Спектакль Богомазова, как и новелла Грина, имеет линейное развитие и сюжет, но раскодировать его можно только в обратном движении — как мелодию, звуки которой в финале вдруг собираются в единый аккорд. В богомазовской "3D-книге" текст и иллюстрации рождаются на глазах у публики. По ходу повествования луч света чертит в пространстве сцены и поверх героя Александра Форманчука черные и белые линии, которые складываются в фигуры людей и животных, живущих своей жизнью на заднике, где в финале появляется разворот старинного фолианта с острым шрифтом и жутковатыми капричос (художник — Александр Чаморсов). По сути, авторы спектакля попытались наделить изображение свойствами временных искусств, и в этом самое главное из технических достижений спектакля.

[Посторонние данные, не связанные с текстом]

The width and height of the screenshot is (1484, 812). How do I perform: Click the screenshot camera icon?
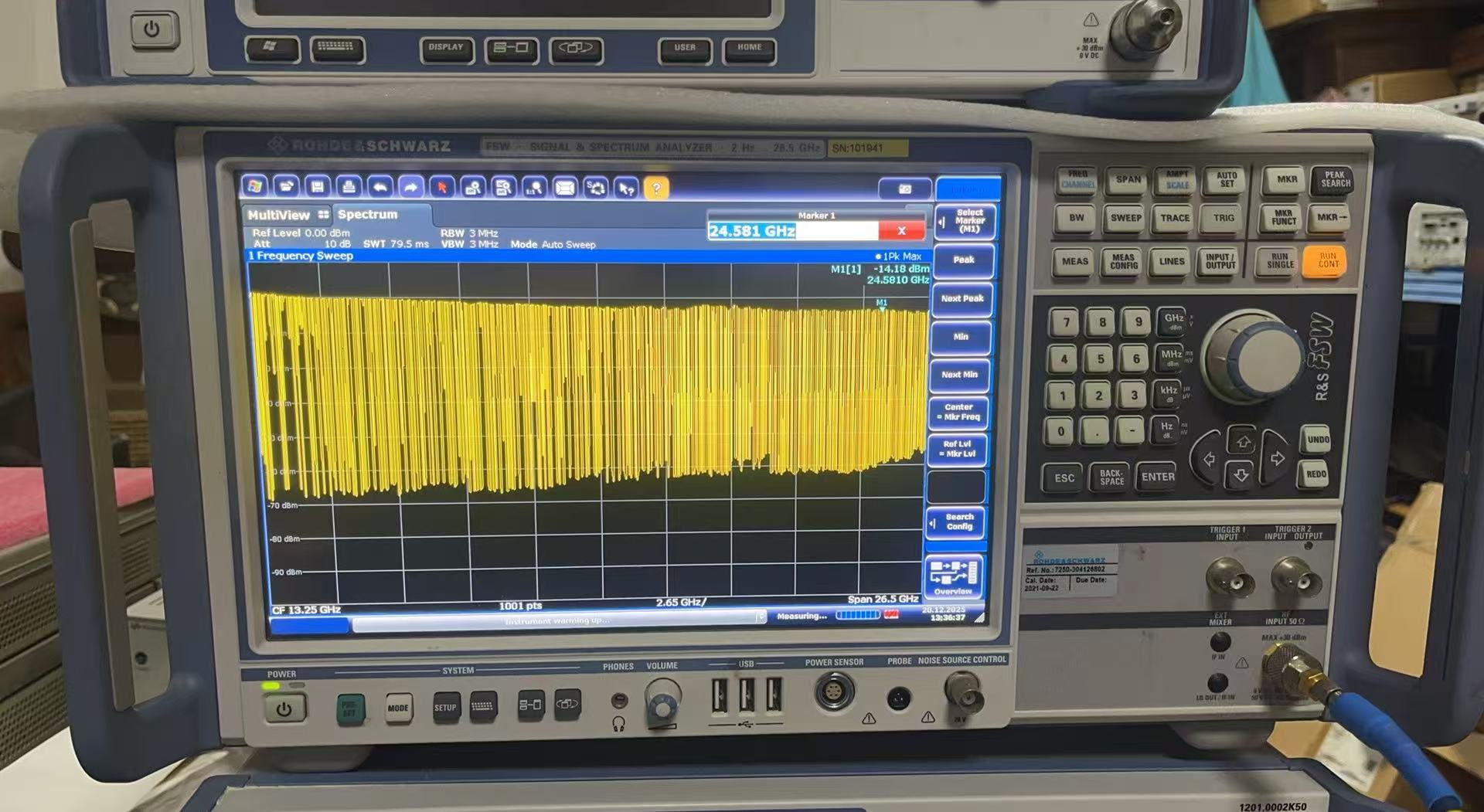(x=904, y=189)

Надо ли говорить, что техническая сторона здесь так же неотделима от идеологической, как питерская готика Грина от крысиных фантазий Гофмана? У Грина, в общем, не было выбора: его отец, участник польского восстания 1863 года, был выслан в Сибирь, и сын формулировал свое отношение ко злу вообще и очередной власти в частности, прибегнув к самому безопасному методу — мистификации. В финале новеллы "Крысолов" он якобы цитирует отрывок из книги начала XVI века "Кладовая крысиного короля" Эрта Эртруса, предусмотрительно отделяя вставной текст от основного двойным частоколом, кавычками и троеточием: "Им благоприятствуют мор, голод, война, наводнение и нашествие. Тогда они собираются под знаком таинственных превращений, действуя как люди, и ты будешь говорить с ними, не зная, кто это. Они крадут и продают с пользой, удивительной для честного труженика, и обманывают блеском своих надежд и мягкостью речи. Они убивают и жгут, мошенничают и подстерегают; окружаясь роскошью, едят и пьют довольно и имеют все в изобилии. Золото и серебро есть их любимейшая добыча, а также драгоценнейшие камни, которым отведены хранилища под землей".
Цитата обеспечивает читателю эффект прозрения — как и задник-разворот, концентрирующий в себе цепь повествования и нарушающий монохромность богомазовского спектакля. Гравюры и текст изрезаны красными печатями. Но если в "Алых парусах" красной краски еще было достаточно, чтобы пропитать весь текст, то в "Крысолове" ее хватает ровно на то, чтобы зафиксировать вневременность и неизбежность зла.